§ **Exercise goal**
From the entries below, print exactly the span beginning with the line holding "Where should I" and ending with the line holding "Instruction: Select 首页 in the navigation menu", endpoints included, and skip any pictures.
*** Material provided Section Begins ***
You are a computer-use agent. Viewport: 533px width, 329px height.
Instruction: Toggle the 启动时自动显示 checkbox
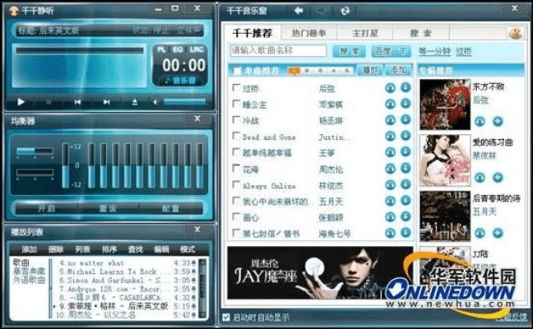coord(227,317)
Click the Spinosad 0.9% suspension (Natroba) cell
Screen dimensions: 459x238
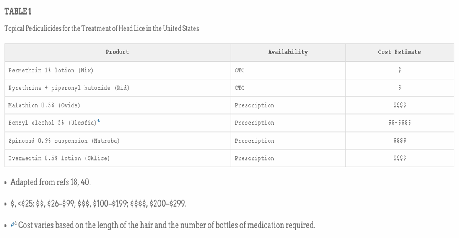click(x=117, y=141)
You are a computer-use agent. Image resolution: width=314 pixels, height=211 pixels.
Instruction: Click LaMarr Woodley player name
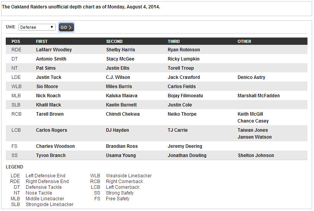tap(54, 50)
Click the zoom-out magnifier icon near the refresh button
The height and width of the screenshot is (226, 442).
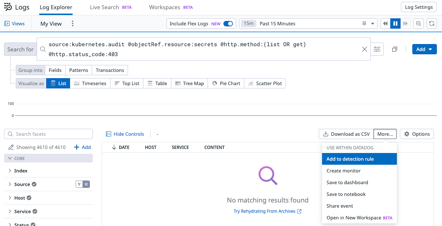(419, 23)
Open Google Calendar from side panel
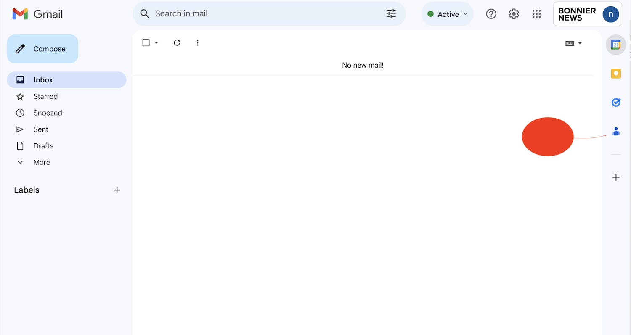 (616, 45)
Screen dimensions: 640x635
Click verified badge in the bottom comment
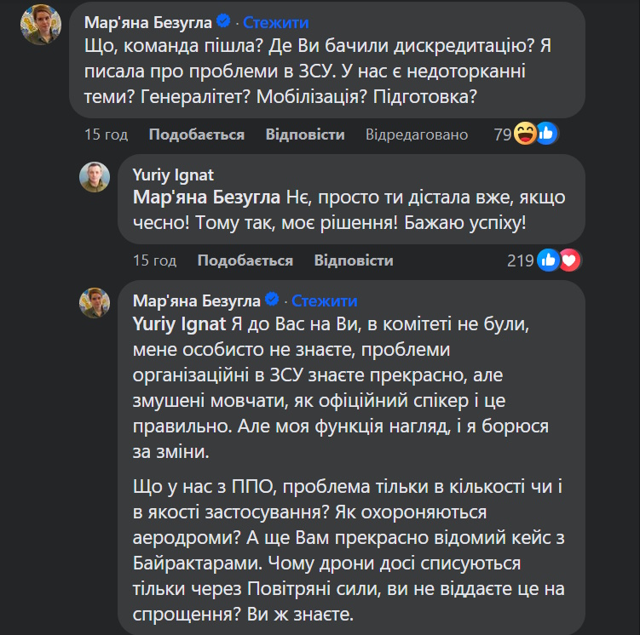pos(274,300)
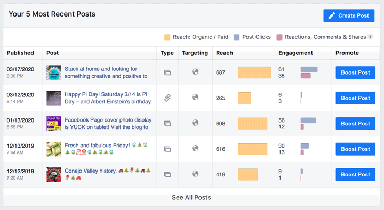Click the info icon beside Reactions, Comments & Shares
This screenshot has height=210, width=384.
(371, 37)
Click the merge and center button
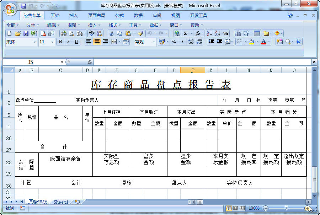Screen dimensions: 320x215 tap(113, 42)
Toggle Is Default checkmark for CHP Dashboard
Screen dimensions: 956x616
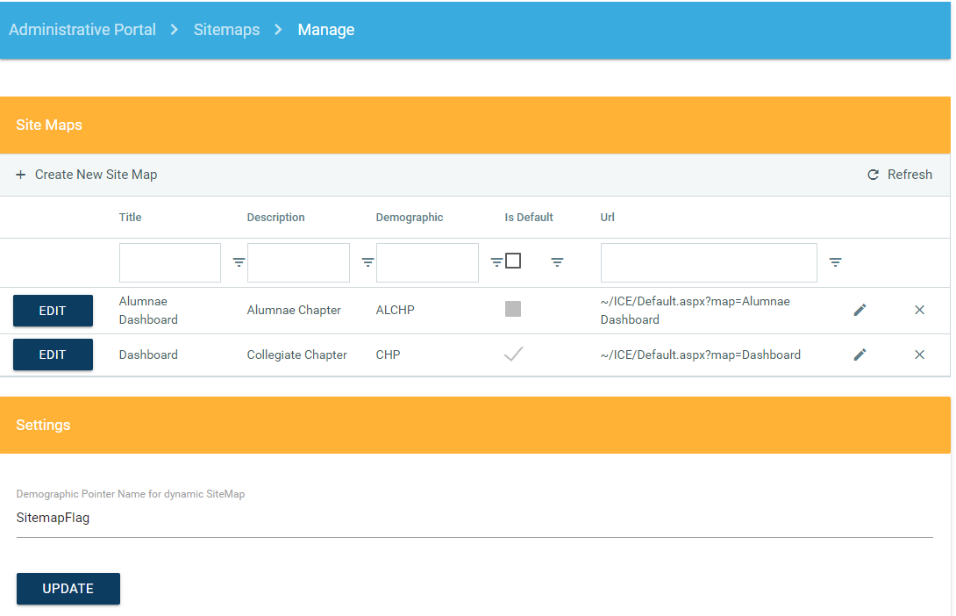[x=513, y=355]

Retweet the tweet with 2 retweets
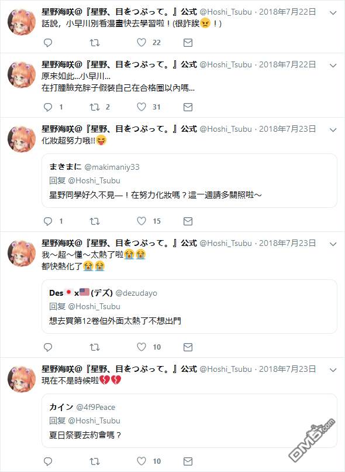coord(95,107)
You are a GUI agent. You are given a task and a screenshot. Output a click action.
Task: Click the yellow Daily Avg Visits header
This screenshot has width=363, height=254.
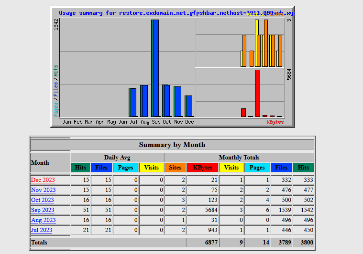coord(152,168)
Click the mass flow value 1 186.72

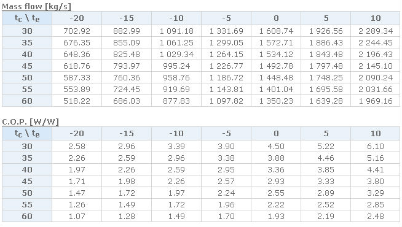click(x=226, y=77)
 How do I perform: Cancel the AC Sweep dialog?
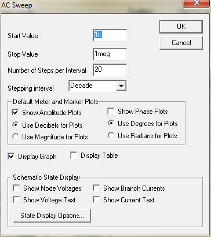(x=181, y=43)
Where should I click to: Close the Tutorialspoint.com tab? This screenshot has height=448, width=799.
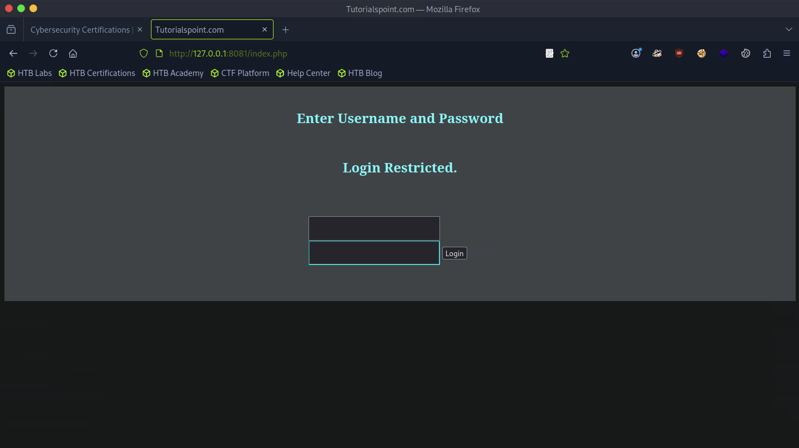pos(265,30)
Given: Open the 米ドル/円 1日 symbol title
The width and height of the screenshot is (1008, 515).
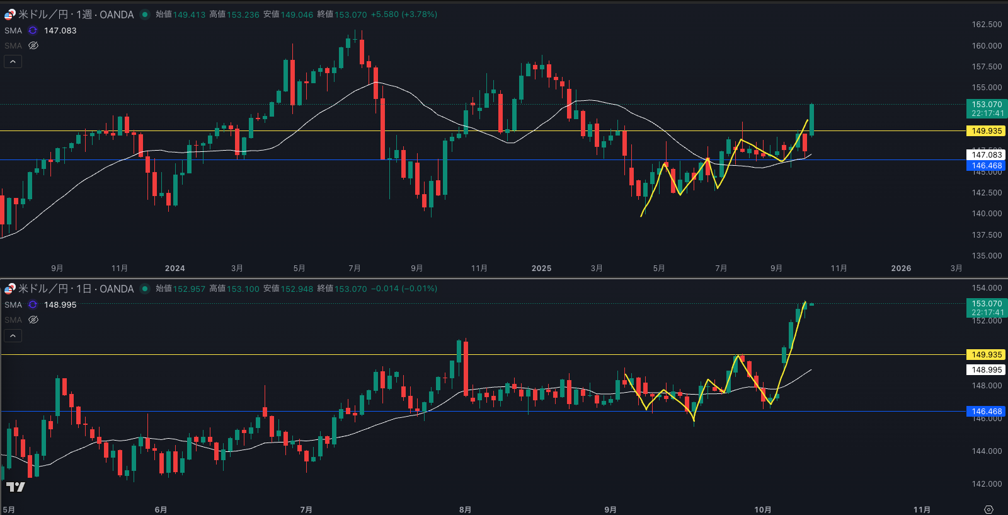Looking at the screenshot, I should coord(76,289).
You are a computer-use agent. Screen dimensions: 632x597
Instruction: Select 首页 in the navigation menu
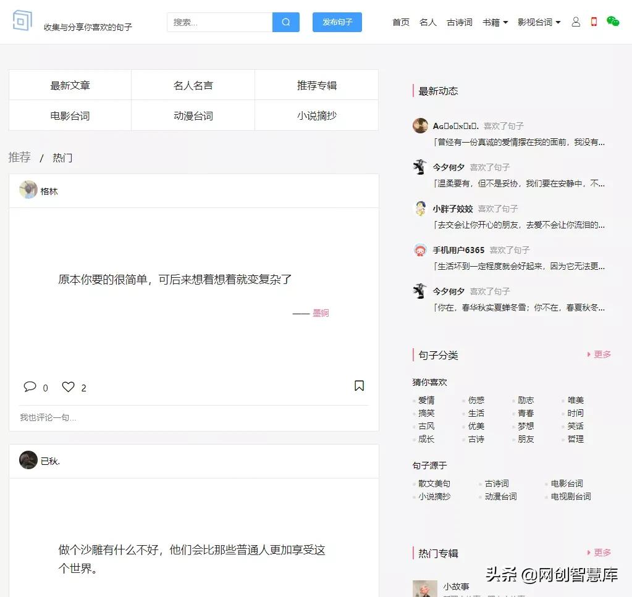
*** Material provided Section Ends ***
*** Material provided Section Begins ***
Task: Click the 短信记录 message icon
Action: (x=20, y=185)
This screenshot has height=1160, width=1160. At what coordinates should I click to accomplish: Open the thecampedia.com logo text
*** Material provided Section Ends ***
§ **Task output**
Where should I click to: Close the Tutorialspoint.com tab? This screenshot has height=448, width=799.
pos(265,30)
Given: Open the 米ドル/円 1日 symbol title
The width and height of the screenshot is (1008, 515).
Looking at the screenshot, I should coord(76,289).
You are a computer-use agent. Screen dimensions: 632x597
Instruction: Select 首页 in the navigation menu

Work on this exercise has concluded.